Fetomaternal Outcome with Active versus Expectant Management of Pre Labour-Rupture of Membranes at Term; A randomized controlled trial

  • Aisha Ishtiaq Ex-Postgraduate residents MS Obs/Gyn, Benazir Bhutto Hospital, Rawalpindi
  • Shazia Syed Ex-Professor & HOD Obs/Gyn, Benazir Bhutto Hospital, Rawalpindi Medical University, Currently; Prof. OBGYN, Watim Medical & Dental College, Rawat, RawalpindiRawalpindi
  • Hina Gul Assistant Professor Obs/Gyn, Rawalpindi Medical University, Rawalpindi
  • Unsa Malik Ex-Postgraduate residents MS Obs/Gyn, Benazir Bhutto Hospital, Rawalpindi
  • Sumaira Mubasher Ex-Postgraduate residents MS Obs/Gyn, Benazir Bhutto Hospital, Rawalpindi
  • Ismat Batool Assistant Professor Obs/Gyn, Rawalpindi Medical University, Rawalpindi

Abstract

Background: Prelabour Rupture of Membranes (PROM) at term complicates 10% of all pregnancies, leading to a number of possible fetomaternal complications. No set management plan has yet been devised whether to deliver such women immediately or to wait for spontaneous labour.
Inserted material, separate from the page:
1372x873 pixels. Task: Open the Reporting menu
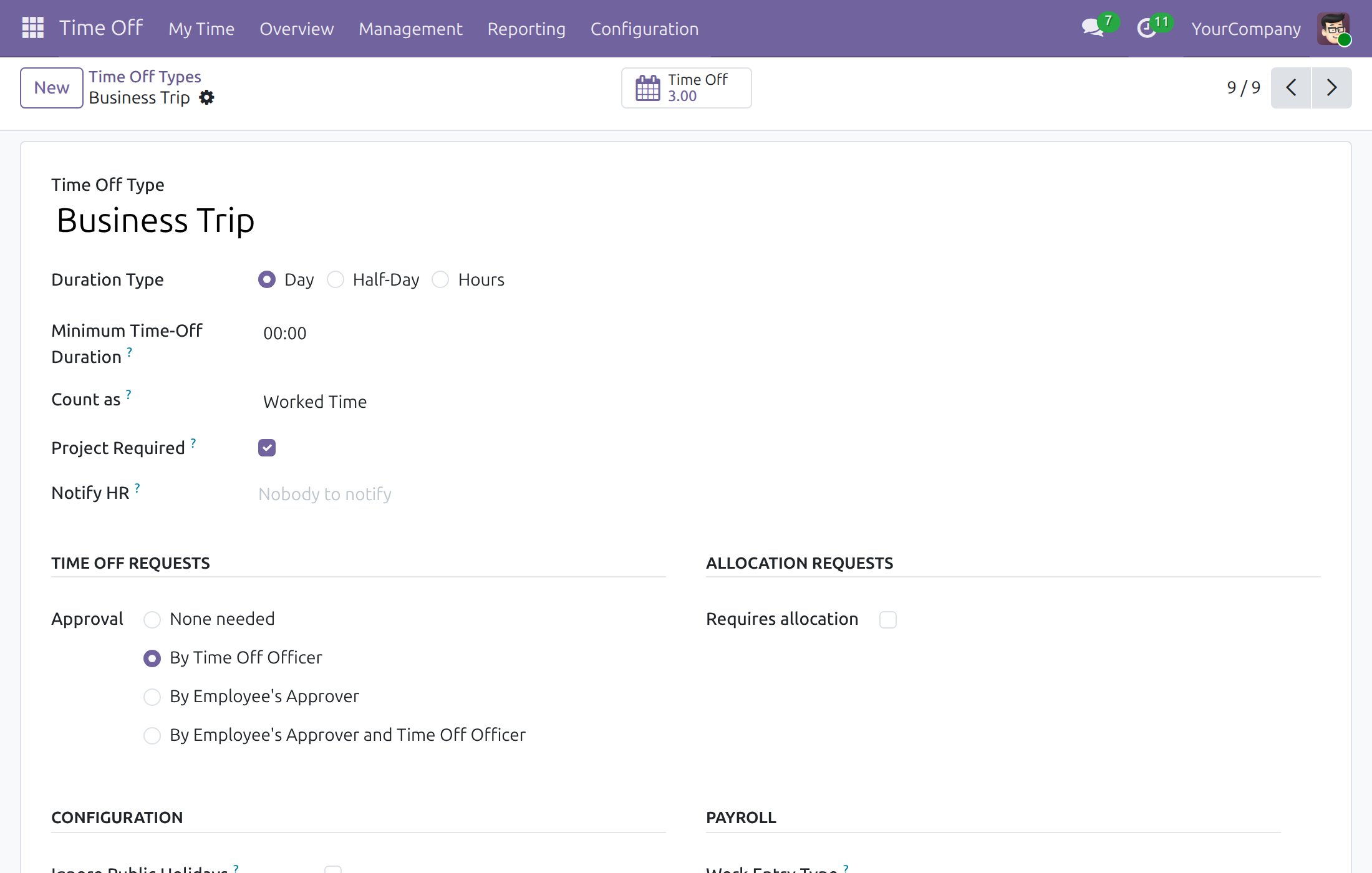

Objective: To compare fetomaternal outcome with immediate/active versus expectant management in pregnancies complicated with pre labour rupture of membranes at term. Methodology: A randomized prospective controlled trial conducted in Obstertics & Gynaecology department of Benazir Bhutto Hospital, Rawalpindi. All women presenting with PROM at term and fulfilling the defined inclusion criteria were recruited and randomized equally to Group-A and Group-B for Active versus Expectant management. The latency period for onset of labour, mode of delivery, maternal and fetal complications were compared in two groups.
Results: During study period, 190 women were recruited. The mean maternal age was 26.16 years. Out of total, 45% were primigravidas, 40% multigravidas and 15% were grand multiparas. There was no statistically significant difference in mode of delivery between two groups (p-value The latency period was significantly prolonged (>24 hours) in 57.9 % of the patients with expectant management (p-value <0.05). The rate of PPH (p-value 0.004) and chorioamnionitis (p-value 0.005) was higher in expectant group and while neonatal complications were comparable in both groups (p-value >0.05).
Conclusion: The active management of PROM is the preferred management option due to a shorter latency period, lesser maternal complications, without any significant increase in the rate of operative delivery.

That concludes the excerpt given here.